Mrs Miggins pressed the standby switch on the TV remote control.
'Just keep him away from me,' she said. 'And especially keep me away from her.'
'Don't you worry,' said Mrs Pumphrey. 'I'm dealing with the band. You need have nothing to do with any of them.'
'Good,' said Mrs Miggins.


  1. These chapters are surely worth more than 0 comments, so voici votre premiere! I think the story is entertaining and funny, and it's only a pity that Blogger insists on posting in date order rather than reverse date order . . working backwards through your chapters is a R.P.I.T.A!
    Please keep it up, and I will follow . . .

    Also. You might think you are the only person who dances round the kitchen when no-one is watching. Not so! I do so too! And further and to my further shame, I make up very silly songs to accompany the dancing. Pastiches of "The Bonnie Banks of Loch Lomand", the Grand March from "Aida" and the slow movement of Beethoven's 7th Symphony, which is JUST GREAT for dancing a sarabande.

    Would not the world be a better place if there were more Bloggers like us . . . !

    With very best wishes.

    Richard C-W

    P.S I reached your blog by "bloghopping" on "ranting" Folk who don't rant are really no fun at all. Tpday's verification word is "mummoset"

  2. Welcome aboard, Richard, or should one maintain an air of formality and address you as Doctor??

    Thank you for your comment - I have readers who are following my Nanowrimo exploit, quietly and patiently, which is probably a good thing given my oft frantic prose. But it is good to be told in cold, hard type that I am being entertaining!

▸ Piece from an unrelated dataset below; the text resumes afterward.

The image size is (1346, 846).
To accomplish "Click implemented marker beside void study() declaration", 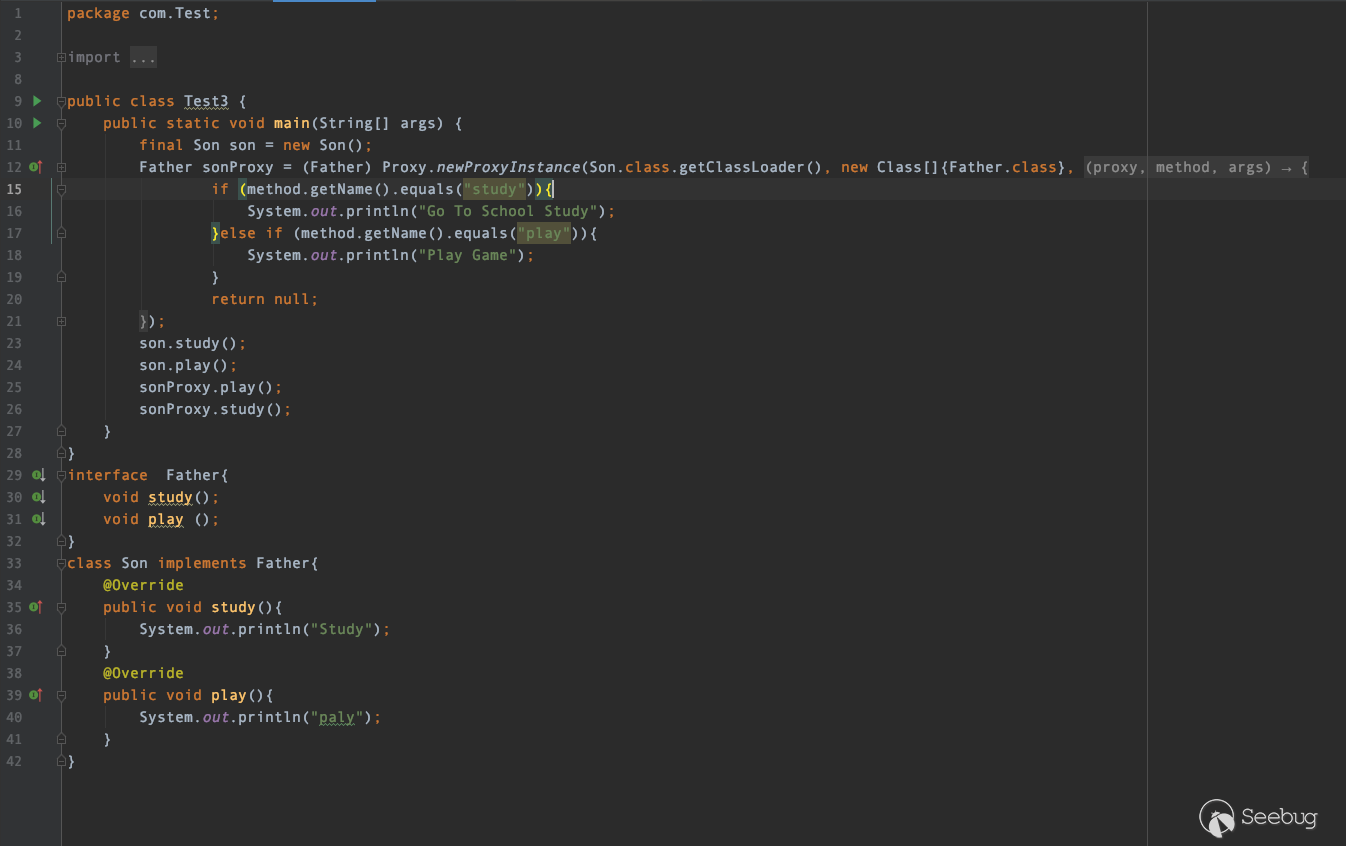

    As for ranting - well, ranting is one of my favourite activities, although I try to limit the frequency of my rant-times to occasional treats, in case my long-suffering hubbie has me committed sonner rather than later. Actually, I had a rant this very morning, to Radio 4. Can't remember what about exactly, but it made the toast and marmite taste oh-so-much spicier!